Top of Data for analysis
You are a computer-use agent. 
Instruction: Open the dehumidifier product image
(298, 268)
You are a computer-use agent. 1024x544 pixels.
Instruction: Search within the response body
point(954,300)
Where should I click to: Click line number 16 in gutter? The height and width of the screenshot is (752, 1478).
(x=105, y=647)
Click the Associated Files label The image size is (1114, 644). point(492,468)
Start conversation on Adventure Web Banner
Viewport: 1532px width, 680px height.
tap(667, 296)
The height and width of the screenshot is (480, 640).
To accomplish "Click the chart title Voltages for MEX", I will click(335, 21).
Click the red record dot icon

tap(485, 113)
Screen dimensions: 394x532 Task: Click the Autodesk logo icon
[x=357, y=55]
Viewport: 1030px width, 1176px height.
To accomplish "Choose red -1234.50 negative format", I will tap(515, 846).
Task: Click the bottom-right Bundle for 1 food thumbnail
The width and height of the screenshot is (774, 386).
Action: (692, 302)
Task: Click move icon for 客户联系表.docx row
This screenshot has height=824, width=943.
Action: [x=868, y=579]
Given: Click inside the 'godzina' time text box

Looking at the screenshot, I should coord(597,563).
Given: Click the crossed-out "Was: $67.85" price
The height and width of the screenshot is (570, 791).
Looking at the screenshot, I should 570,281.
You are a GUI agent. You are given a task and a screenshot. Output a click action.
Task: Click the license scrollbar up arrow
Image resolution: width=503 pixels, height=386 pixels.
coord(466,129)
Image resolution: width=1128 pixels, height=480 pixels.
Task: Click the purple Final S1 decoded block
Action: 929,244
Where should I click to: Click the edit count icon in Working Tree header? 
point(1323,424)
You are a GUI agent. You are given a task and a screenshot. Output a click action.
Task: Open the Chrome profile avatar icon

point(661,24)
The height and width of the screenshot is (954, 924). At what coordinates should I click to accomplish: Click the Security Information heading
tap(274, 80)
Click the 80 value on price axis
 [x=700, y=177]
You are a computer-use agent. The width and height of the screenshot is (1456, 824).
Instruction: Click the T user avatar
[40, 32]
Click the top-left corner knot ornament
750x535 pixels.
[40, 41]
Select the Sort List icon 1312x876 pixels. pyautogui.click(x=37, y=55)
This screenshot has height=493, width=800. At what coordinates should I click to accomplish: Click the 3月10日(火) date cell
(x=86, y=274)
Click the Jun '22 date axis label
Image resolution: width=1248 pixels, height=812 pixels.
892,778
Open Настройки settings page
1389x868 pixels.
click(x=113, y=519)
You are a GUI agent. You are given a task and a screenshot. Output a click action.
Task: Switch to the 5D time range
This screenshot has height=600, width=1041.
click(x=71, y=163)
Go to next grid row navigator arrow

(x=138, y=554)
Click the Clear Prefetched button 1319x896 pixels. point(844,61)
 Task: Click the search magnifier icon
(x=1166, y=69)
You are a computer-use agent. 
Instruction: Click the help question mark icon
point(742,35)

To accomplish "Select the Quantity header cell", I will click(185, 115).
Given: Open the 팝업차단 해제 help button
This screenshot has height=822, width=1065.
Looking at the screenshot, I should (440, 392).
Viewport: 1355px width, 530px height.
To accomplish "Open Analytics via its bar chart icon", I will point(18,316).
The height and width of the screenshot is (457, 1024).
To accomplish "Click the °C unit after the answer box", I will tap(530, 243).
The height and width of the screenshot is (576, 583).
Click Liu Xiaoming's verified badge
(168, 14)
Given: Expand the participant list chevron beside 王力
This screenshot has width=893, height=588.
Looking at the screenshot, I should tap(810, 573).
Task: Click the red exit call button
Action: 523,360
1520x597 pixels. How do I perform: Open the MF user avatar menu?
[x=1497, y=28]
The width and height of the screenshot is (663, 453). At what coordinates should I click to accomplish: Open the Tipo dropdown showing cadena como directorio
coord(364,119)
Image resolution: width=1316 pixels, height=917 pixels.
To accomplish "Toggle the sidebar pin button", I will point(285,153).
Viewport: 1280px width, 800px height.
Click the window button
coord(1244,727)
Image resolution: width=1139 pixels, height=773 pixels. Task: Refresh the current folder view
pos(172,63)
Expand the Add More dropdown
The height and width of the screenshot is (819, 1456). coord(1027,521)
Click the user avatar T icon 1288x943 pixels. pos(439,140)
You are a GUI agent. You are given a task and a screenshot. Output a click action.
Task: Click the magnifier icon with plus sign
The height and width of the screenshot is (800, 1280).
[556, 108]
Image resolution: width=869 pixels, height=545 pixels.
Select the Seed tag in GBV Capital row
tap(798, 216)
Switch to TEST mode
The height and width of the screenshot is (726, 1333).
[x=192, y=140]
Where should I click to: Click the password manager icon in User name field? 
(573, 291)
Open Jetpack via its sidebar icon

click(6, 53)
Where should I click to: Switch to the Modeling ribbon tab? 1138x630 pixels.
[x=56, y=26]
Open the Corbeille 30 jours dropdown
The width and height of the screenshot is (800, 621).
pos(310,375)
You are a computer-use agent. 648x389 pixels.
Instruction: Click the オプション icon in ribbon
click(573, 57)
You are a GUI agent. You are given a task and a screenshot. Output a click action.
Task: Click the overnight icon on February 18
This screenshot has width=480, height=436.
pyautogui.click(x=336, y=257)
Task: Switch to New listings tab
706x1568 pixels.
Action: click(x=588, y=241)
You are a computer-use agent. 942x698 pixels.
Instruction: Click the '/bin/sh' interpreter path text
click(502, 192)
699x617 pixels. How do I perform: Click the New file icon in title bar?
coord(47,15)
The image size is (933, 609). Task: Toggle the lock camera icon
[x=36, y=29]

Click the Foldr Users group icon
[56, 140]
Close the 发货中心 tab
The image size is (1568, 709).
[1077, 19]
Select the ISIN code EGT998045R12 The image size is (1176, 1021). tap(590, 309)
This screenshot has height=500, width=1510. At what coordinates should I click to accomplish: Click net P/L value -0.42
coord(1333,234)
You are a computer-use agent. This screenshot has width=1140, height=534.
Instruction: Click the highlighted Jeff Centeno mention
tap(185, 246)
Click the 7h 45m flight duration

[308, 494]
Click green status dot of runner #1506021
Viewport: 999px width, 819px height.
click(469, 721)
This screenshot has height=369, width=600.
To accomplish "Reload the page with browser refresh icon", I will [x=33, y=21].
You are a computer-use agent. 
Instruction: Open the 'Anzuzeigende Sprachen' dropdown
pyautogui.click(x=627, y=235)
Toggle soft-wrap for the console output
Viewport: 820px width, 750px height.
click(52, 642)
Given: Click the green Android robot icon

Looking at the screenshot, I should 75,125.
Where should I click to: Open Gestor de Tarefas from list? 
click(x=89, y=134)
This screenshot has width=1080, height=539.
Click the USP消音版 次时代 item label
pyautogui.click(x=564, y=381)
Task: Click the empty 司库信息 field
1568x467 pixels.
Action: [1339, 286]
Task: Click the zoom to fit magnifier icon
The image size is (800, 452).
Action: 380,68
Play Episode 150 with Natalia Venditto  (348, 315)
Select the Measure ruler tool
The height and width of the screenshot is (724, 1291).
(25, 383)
Bottom of Data for analysis
-- Task to complete --
Determine how many lines of the entries hold "chart", and reply with that number only.

-- Result of this task --
2